The same project is in different folders on two machines
Symptom: the same project is cloned at different local paths on different machines, and you wonder whether the memories will still be associated correctly.
Cause: this is an expected case: the local path can change from machine to machine.
Fix: there’s nothing to do. The project is identified by its git remote and the memory is remapped onto each machine’s local folder. The remapping is visible in the Projects tab, where each project shows the machine → local path list.
If the same project ever appears duplicated (for example after registering it under different names), the System tab offers Re-align projects and memories: it reunites the memories under a single entry, so that each project appears only once. It’s safe to run at any time and is also launched automatically after each sync.
Re-align projects and memories: useful if the same project appears more than once.
Sync “won’t start” / passive state
Symptom: the status bar shows the passive state (no colored indicator) and sync doesn’t happen, even after pressing Sync now.
Cause: another VS Code window on the same computer owns the sync engine. With multiple VS Code windows open, only one drives the sync; the others follow in passive mode.

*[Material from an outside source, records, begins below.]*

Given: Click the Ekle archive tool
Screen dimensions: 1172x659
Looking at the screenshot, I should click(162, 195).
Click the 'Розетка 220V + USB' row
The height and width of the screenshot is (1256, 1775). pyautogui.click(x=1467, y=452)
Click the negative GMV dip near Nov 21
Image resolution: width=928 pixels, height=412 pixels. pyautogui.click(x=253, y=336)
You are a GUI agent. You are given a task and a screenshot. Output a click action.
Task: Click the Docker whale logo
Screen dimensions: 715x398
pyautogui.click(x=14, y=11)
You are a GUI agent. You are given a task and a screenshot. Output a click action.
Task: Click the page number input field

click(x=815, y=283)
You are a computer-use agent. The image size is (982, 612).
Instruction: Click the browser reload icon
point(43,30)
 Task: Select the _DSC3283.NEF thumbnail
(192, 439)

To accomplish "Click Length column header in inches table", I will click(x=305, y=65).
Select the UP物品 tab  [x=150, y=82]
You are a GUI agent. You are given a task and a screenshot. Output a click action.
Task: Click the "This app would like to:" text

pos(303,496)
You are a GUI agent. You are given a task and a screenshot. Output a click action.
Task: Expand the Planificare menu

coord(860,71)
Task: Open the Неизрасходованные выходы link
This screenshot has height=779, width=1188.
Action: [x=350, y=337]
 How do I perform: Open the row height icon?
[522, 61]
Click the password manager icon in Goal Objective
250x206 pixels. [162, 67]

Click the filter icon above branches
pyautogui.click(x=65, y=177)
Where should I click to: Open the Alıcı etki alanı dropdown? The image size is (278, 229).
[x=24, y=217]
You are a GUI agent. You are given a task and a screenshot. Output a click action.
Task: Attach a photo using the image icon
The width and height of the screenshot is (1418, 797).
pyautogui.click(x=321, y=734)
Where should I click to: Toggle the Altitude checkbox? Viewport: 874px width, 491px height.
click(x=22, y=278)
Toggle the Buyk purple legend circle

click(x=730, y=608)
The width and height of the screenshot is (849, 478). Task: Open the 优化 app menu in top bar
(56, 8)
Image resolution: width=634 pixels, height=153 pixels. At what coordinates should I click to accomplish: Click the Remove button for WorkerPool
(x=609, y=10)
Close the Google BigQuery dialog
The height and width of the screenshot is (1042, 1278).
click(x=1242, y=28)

This is normal behavior.
Fix:
- Find the other open VS Code window (even in the background) and use it to start the sync, or close it.
- Once the extra windows are closed, the engine is automatically acquired by the remaining window.
- If in doubt, use System check in the System tab for a full diagnostic of the environment.
The System check verifies the environment and reports what works and what doesn’t (the values shown are examples).
Seat limit reached
Symptom: when trying to activate the extension on a new machine, Machine limit reached appears or the machine isn’t registered.
Cause: the number of active machines has reached your edition’s limit.
Fix:
- Open the dashboard on an already-active machine, Machines tab.
- Identify the unused or idle machines (the interface flags those idle for 30+ days).
- Click Deactivate on the machine to release (in the Team edition you need the Maintainer role).
- Go back to the new machine and repeat the activation.
Alternatively, consider upgrading to an edition with more or unlimited seats.
MCP credentials missing after sync
Symptom: after a pull on a new machine, the MCP servers appear in the configuration but don’t work; Claude Code reports missing or invalid credentials.
Cause: MCP server credentials are removed before the push (scrubbing) for security. Only the server’s structure (URL, name, arguments) travels in the repository.
Fix:
- Open VS Code on the new machine and go to the MCP settings (or the configuration file the app points to).
- Re-enter the credentials (token, API key…) for each MCP server that requires them.
- The credentials go into the VS Code secret store — you don’t need to repeat them on every future sync on this machine.
Commands or actions that stay pending
Symptom: a dashboard action button shows a spinner and seems “stuck”.
Cause: every button is disabled with a spinner until the operation responds. This is the expected behavior, not a freeze.
Fix: wait for the operation to complete. Don’t click again: re-launching the same action won’t speed it up.